> Work to do
Edit the rows below by changing "settings icon" to "settings button" and write out the lines again with everything else kept the same. Leave the pictures out.

> Items
## Begin

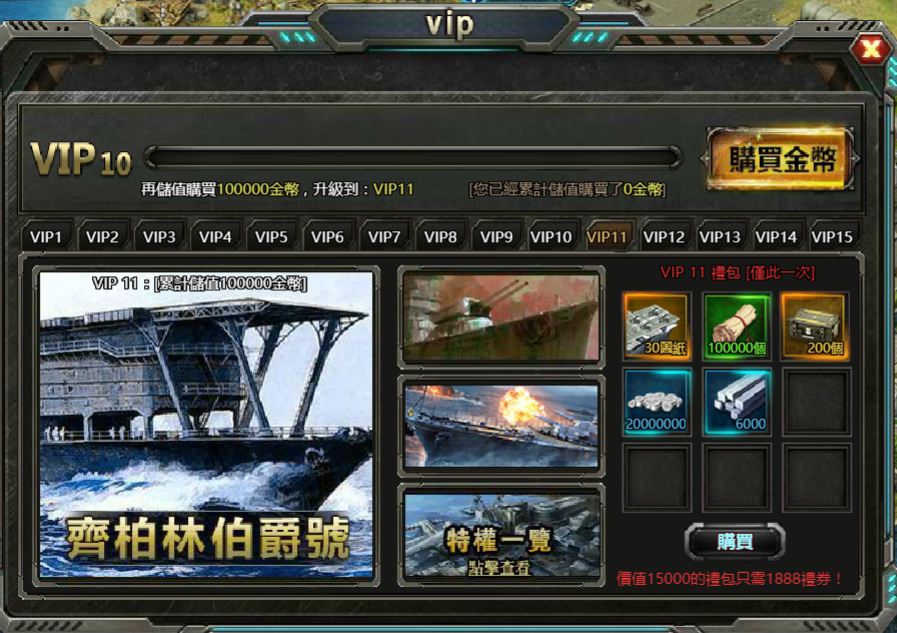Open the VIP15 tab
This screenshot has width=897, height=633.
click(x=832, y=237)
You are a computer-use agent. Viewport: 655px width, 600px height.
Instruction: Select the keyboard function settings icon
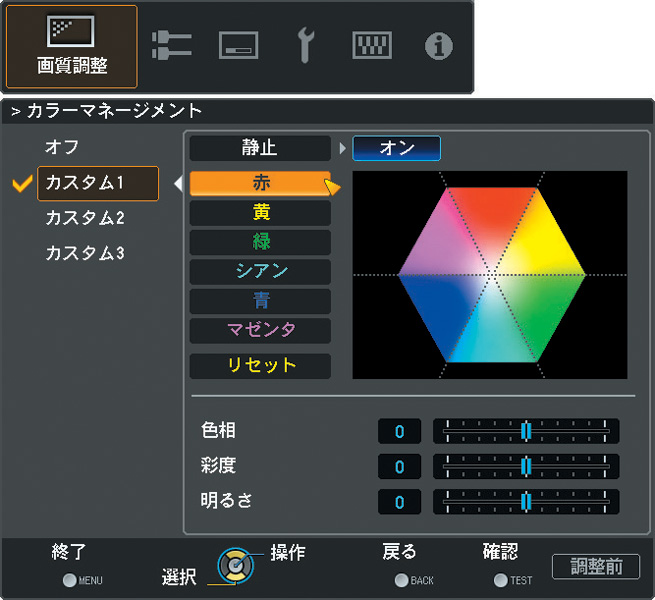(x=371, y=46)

## End

> Reply
Open the VIP15 tab
This screenshot has width=897, height=633.
click(x=832, y=237)
You are a computer-use agent. Viewport: 655px width, 600px height.
Instruction: Select the keyboard function settings button
(x=371, y=46)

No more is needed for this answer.